Drum roll please… the Top 10 Public Speaking Fears REVEALED!
This is a really tough one, especially for people who are used to winning over an audience quickly with their sense of humour. Word to the wise -- don't hinge your momentum on whether or not someone laughs at a joke. Remember, you cannot control what an audience finds funny, so why base your success or comfort level on something you cannot control? Sometimes our ears play tricks on us, and a joke we thought fell flat actually got a few chuckles, but we were too hopped up on adrenaline to hear it.
What you can control is whether the content meets the audience's needs for information, or insights. If you are 100% devoted to developing a presentation or speech that puts the audience FIRST, you won't be so reliant on jokes to warm them up. You'll be focused on designing content that is a) interesting b) memorable and c) actionable and useful. If you decide to slide a joke in here or there, because that is how you roll, then by all means do it! But it is hardly the emphasis, and your self esteem is not attached to it.
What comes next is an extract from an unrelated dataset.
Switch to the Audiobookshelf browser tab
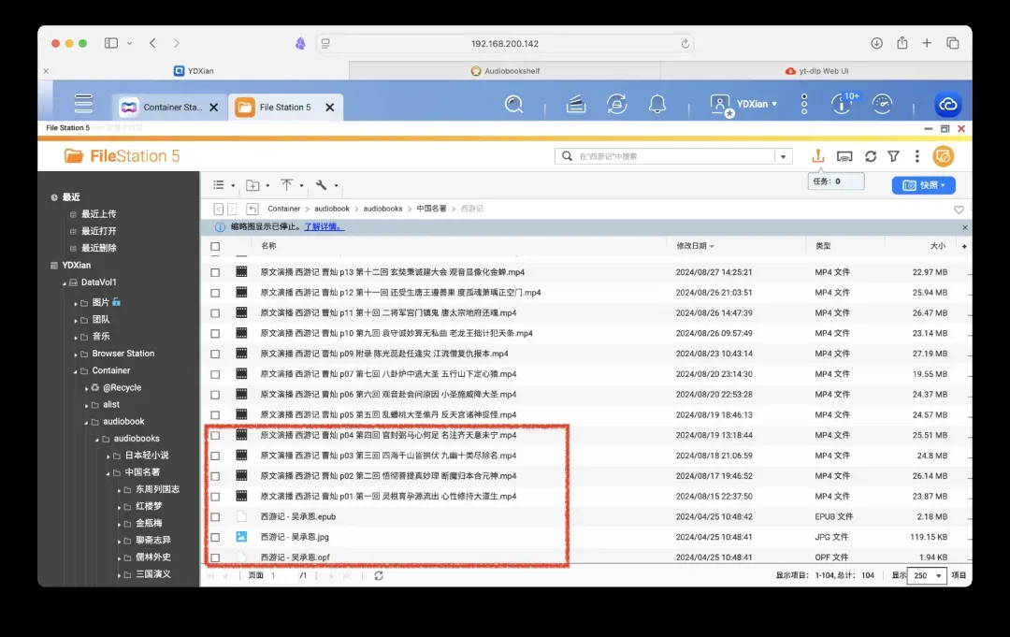 (505, 71)
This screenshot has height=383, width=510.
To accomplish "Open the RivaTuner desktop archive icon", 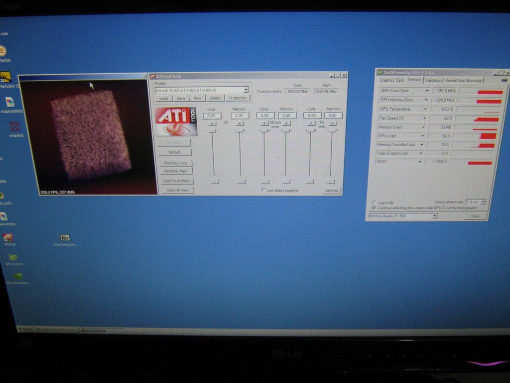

Occasionally, even if you've done everything right, you still get a cold kettle of fish staring back at you from the audience. Here is the best tip I can give you: Get them talking. It could be that you've missed something critical about what they need. It could be any number of things. But one thing we know about adult learning is this: Adults often learn best by talking about their own experiences. So whatever it is you're presenting, build in some opportunities for discussion. Prepare 3-5 questions ahead of time, and if it's a huge group, ask for a show of hands vs. asking someone to bravely answer a question in front of 1500 people. Even just that limited amount of exchange between speaker and listener can warm up even the coldest crowd.
People will think I'm not qualified to be on stage/leading the discussion/weighing in with my opinion.
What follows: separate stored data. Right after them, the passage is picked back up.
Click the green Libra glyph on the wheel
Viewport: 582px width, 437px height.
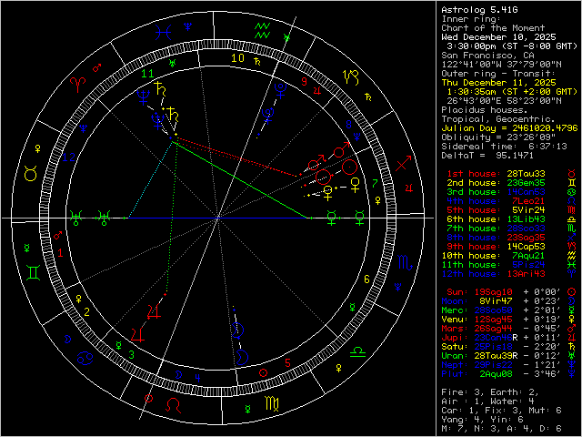coord(359,349)
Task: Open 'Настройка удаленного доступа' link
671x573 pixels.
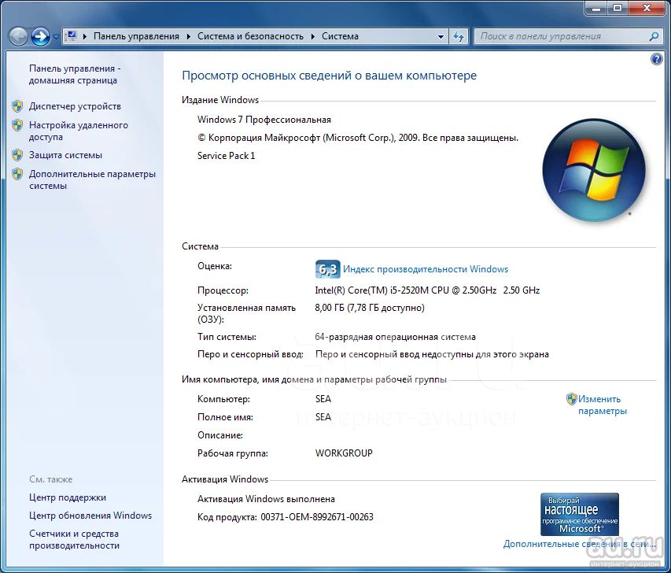Action: pos(78,131)
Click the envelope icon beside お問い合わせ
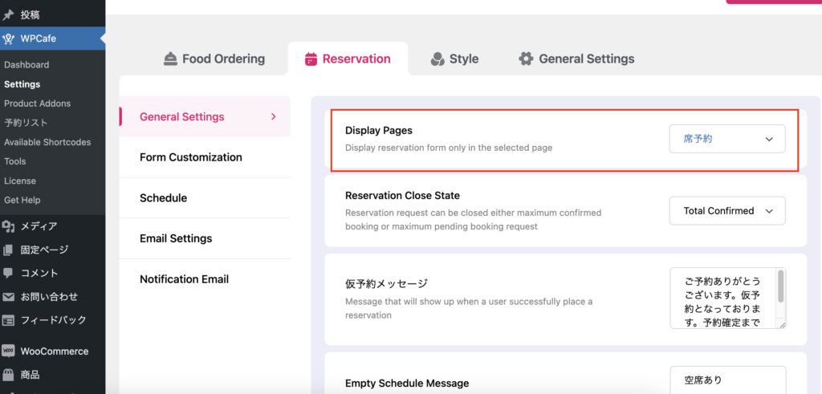This screenshot has width=822, height=394. (9, 297)
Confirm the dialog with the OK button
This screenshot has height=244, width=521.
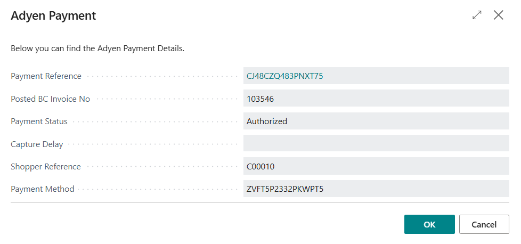tap(429, 224)
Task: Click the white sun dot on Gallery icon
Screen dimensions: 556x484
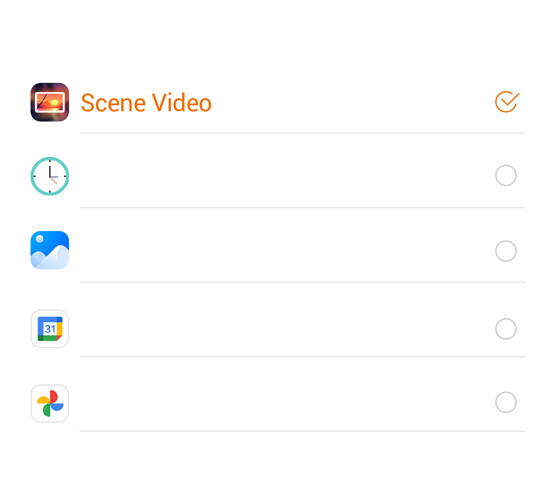Action: [x=39, y=239]
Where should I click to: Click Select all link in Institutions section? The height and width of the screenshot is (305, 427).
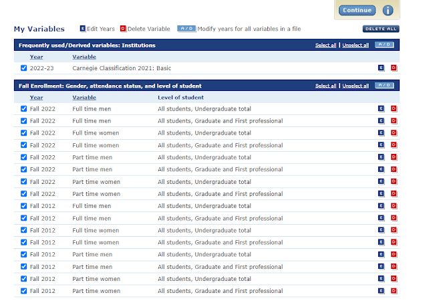[x=325, y=45]
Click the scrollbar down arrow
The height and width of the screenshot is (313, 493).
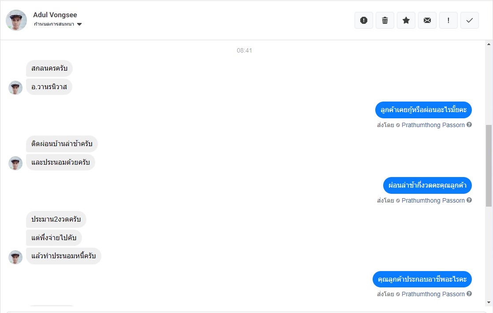pyautogui.click(x=489, y=302)
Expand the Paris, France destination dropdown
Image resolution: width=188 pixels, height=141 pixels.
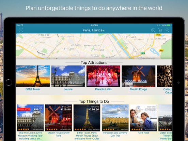tap(94, 30)
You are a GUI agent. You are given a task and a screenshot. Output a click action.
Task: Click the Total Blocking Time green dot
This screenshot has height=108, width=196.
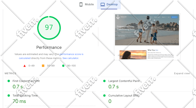click(9, 96)
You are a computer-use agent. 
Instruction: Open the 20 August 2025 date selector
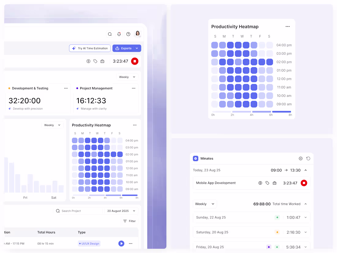tap(121, 211)
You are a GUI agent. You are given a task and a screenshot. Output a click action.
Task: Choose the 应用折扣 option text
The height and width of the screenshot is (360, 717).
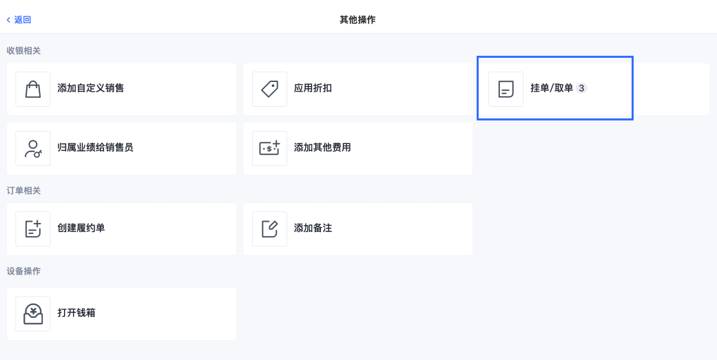(313, 88)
I speed through my presentation, and do 20 minutes worth of content in 10 minutes. Or, I go too slowly, and run wayyy too long.
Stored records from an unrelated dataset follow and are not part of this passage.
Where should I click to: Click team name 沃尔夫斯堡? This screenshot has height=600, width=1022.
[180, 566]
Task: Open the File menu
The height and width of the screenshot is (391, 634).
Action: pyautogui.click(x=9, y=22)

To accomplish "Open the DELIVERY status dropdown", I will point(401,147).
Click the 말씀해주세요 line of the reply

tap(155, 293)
The good news is that this is 100% under your control. If this is a legitimate fear of yours, get VERY clear about which camp you and your content are likely to fall into.
Essentially, pace and timing are affected by two things:
A) The appropriateness of the content. In other words, have you tried to throw everything plus the kitchen sink in because you're too close to it to know the difference? Or, have you glossed over too many concepts without adequately walking through examples?
B) The pace of your delivery. This is really a matter of practice + self awareness, and I cannot recommend highly enough standing in front of a Flip Camera or even a mirror to get a good sense of your own ideal rhythm.
My two favourite examples of speakers that have mastered the art of timing, pace, and delivering the perfect level of detail are Steve Jobs and Daniel Pink.
Here is Steve Jobs talking to Kara Swisher and Walt Mossberg on stage at All Things D. Note how slowly he speaks, and how economic he is with his word choices. He is comfortable with pausing, and with using plain language to communicate his thoughts.
Bottom line? Your rhythm and pace are unique unto you, and it's a matter of settling on what is most authentically you, and what most suits an audience's need to learn. This is a key dimension to cultivating your public speaking skills, so devote some time to noticing where you are, and where you want to go.
This is a fear that grips so many of us, and the real problem isn't the bodily issue itself, it's the shame that accompanies it. Maybe it goes back to some primordial need to alpha dog our fellow cave people, and by sweating, or blushing, we reveal our fear. Whatever it is, it can derail a presenter in no time flat. It tears down confidence, and triggers that nasty Fight or Flight reaction we spoke of earlier.
Here's what I recommend: Identify your biggest issue. If you are a chronically heavy sweater, just own it. You now know how to focus on your breath, and come back to the present moment (see fear #10), thereby arresting any mental spin outs/shame spirals. But as a backup plan, wear something that doesn't accentuate sweaty arm pits. Dark suit jackets usually work the best. And you know what? If you have big pit marks, but you are nailing your presentation, people will forgive you.
If you are a blusher or a face/neck splotcher, it's not quite as simple as choosing a dark suit (although when this used to be a problem for me, I would opt for turtle necks whenever possible!). What you can do is begin noticing what issues/questions trigger your blushing. Go into observation mode.
Practice answering and responding to the questions that typically trigger blushing. Is it when someone questions your credibility? Practice the heckling advice described in Fear #7. Really work through these issues, and they will losen their grip on you. I know of which I speak -- I was a chronic neck splotcher, and it was almost ALWAYS triggered by someone questioning my credibility -- Hello Imposter Syndrome!
The beginning of successfully dismantling our fears is to name them and get them out into the open. You may not work through your fears overnight, but I can guarantee that if you bring mindfulness and presence to this work, the results will speak for themselves.